How to do a Badger Release

Please follow these steps when releasing Badger:

Get the list of all the changes

Check all the changes between the previous release and the release candidate by going to this URL: https://github.com/dgraph-io/badger/compare/vx.x.x…master. Change vx.x.x in the URL as needed, for example v1.6.0. This shows the whole list of commits and code changes since the previous release.

Categorize the changes

Categorize the changes (Feature, Bug, Performance, Not-needed). Try to associate each CHANGELOG line with either the commit SHA or PR number. Specify if there are any breaking changes or if there are any specific enterprise changes. We normally use a google sheet to do this. This sheet should be reviewed by an engineering lead.
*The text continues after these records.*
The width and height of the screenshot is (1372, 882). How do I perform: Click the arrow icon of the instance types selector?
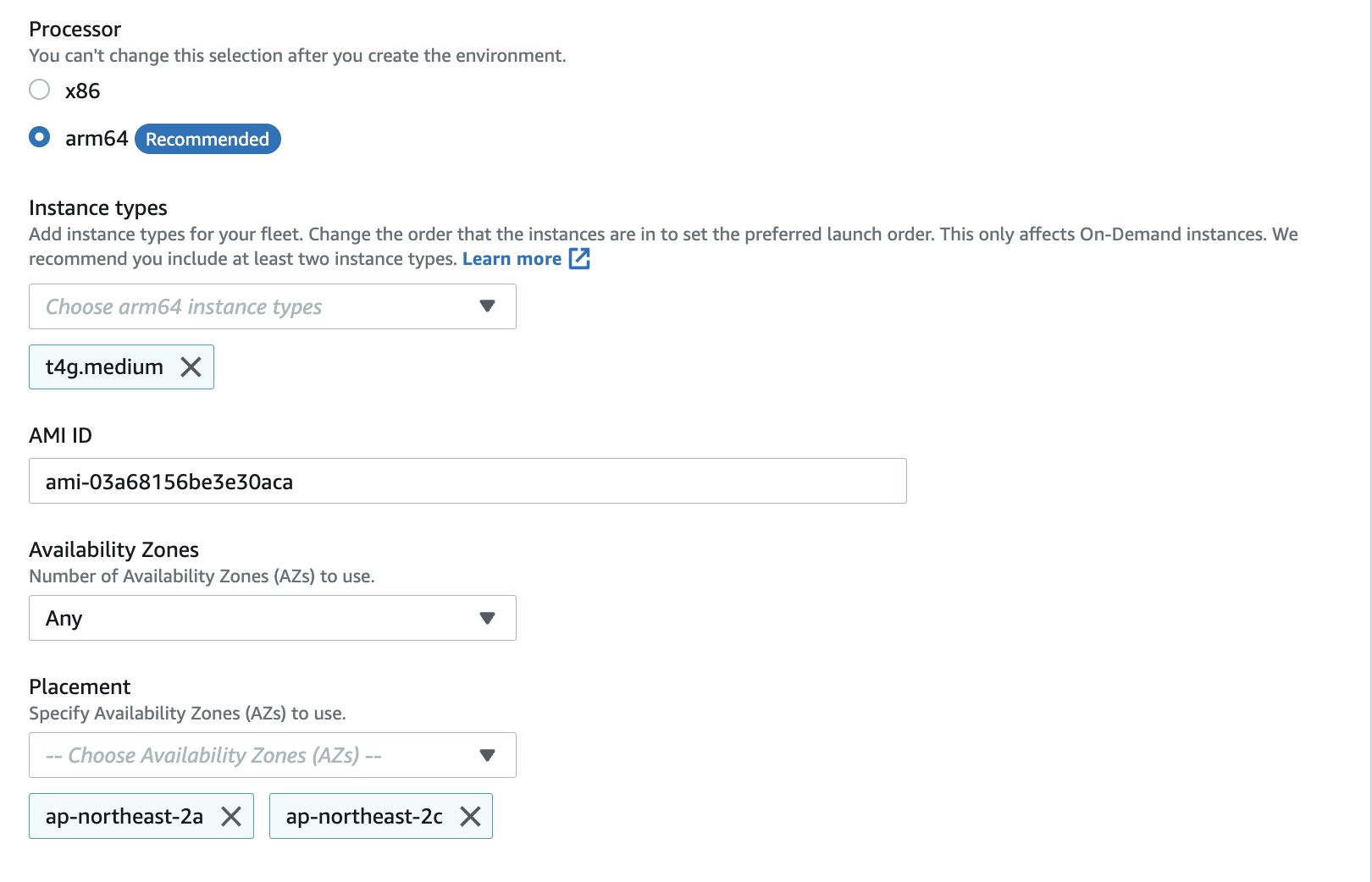487,306
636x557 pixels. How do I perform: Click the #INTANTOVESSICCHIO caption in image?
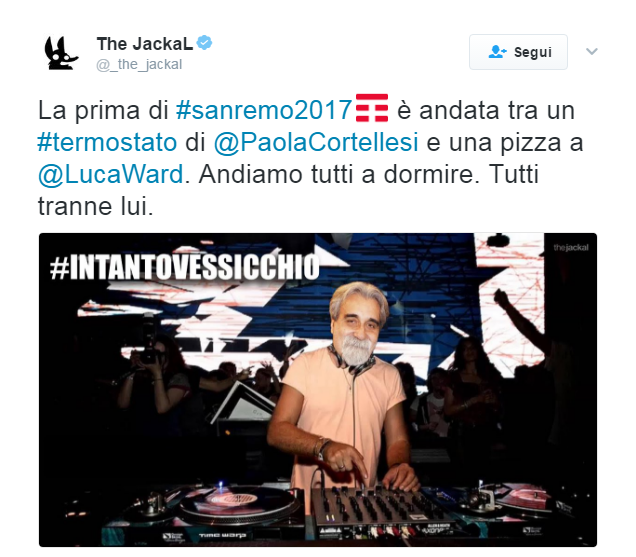pos(185,267)
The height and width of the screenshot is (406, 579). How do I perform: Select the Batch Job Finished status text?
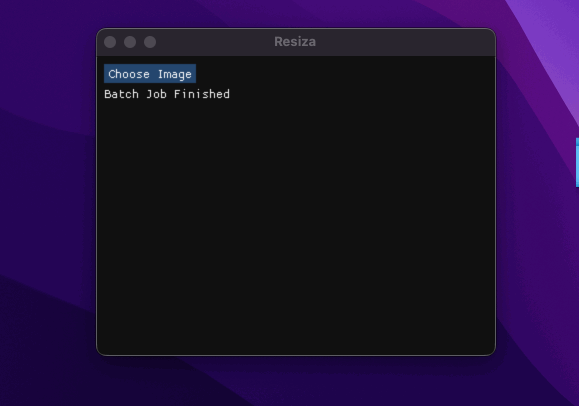click(x=167, y=94)
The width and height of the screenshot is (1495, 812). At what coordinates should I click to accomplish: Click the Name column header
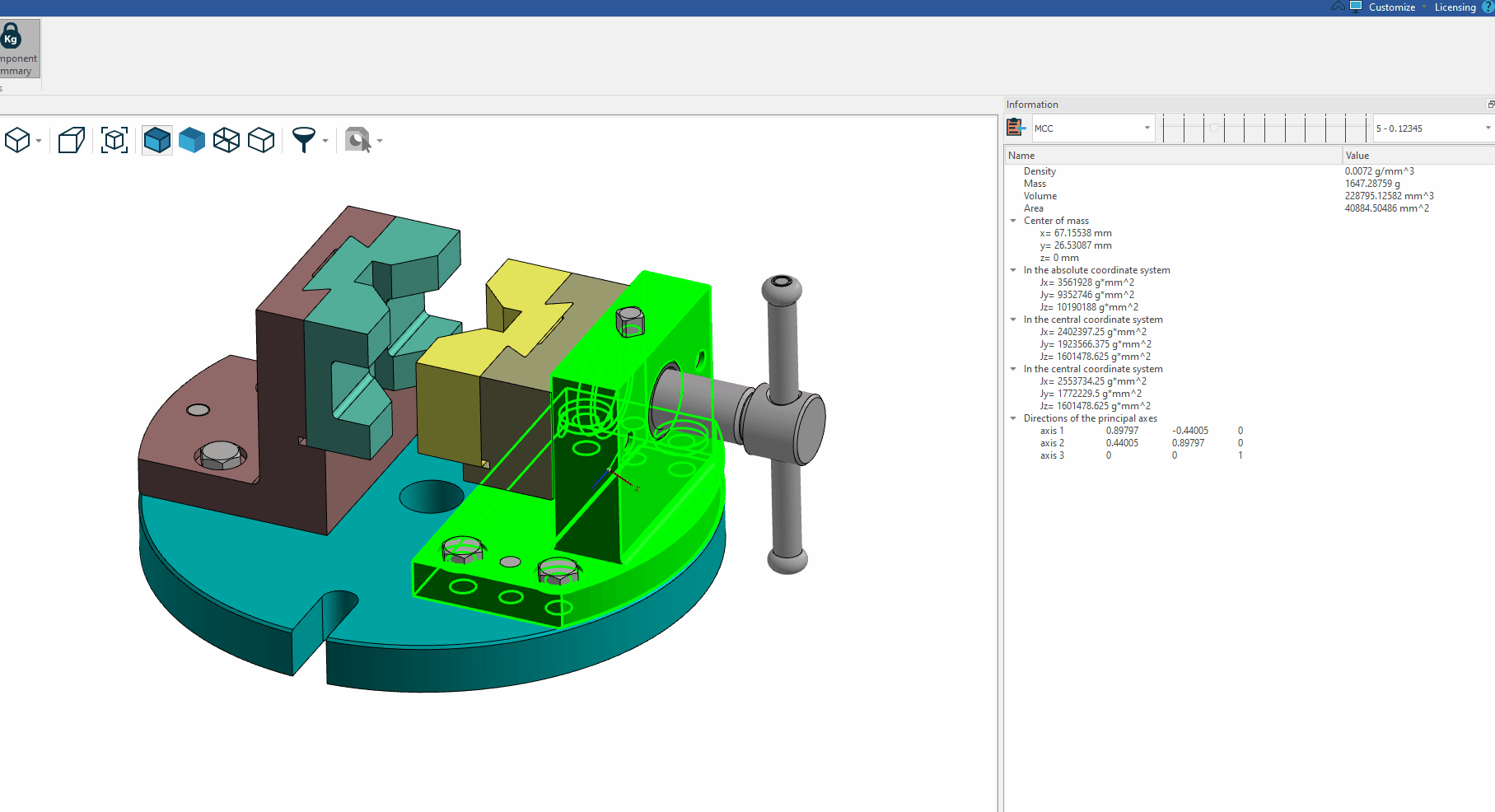click(x=1021, y=156)
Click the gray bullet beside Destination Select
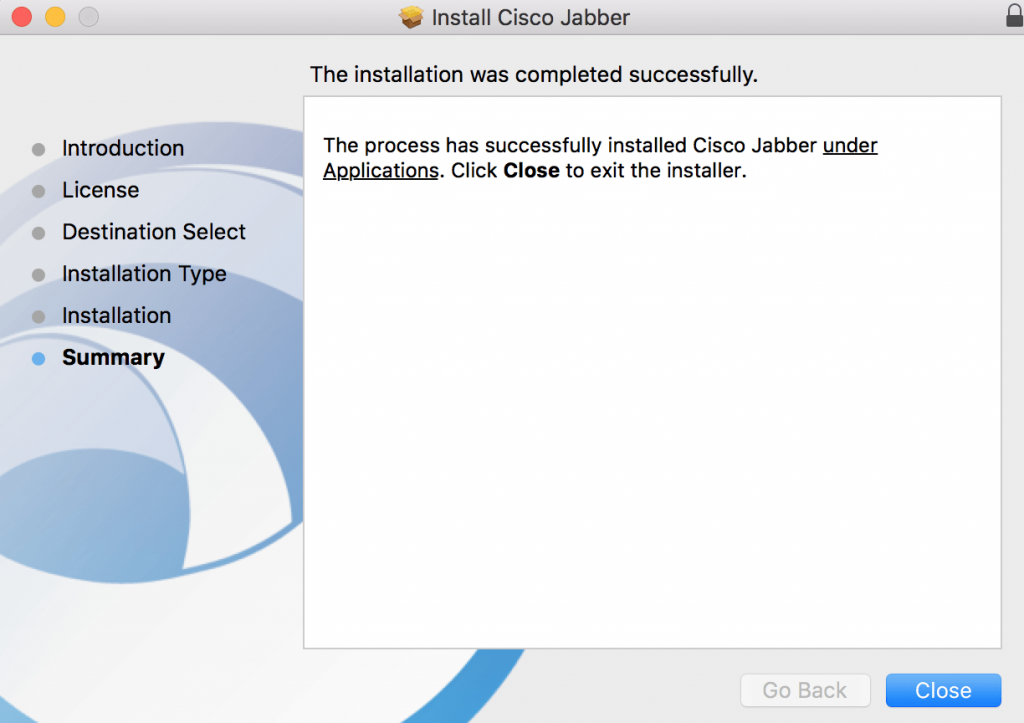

Get a summary of user-facing API changes

For a quick summary of user-facing API changes, you diff the go doc for the different versions.

git checkout v1.6.0

go doc -all > /tmp/v1.6.0

git checkout master

go doc -all > /tmp/v2.0.0

cd /tmp

diff -u v1.6.0 v2.0.0

Update, review and merge the CHANGELOG.

Now that we have all the changes (from steps 3 and 4), we can update the CHANGELOG. Please refer to a previous release to get a general idea of the format to follow. Remember to also update the Markdown hyperlinks at the bottom of the CHANGELOG.md file. This looks something like this:

Open a PR to be reviewed and then merge the changes for CHANGELOG.

Make a feature branch

First, make sure your user settings are set up locally (https://help.github.com/en/github/using-git/setting-your-username-in-git) then, make a feature branch

git config --global user.name “Leyla Galatin”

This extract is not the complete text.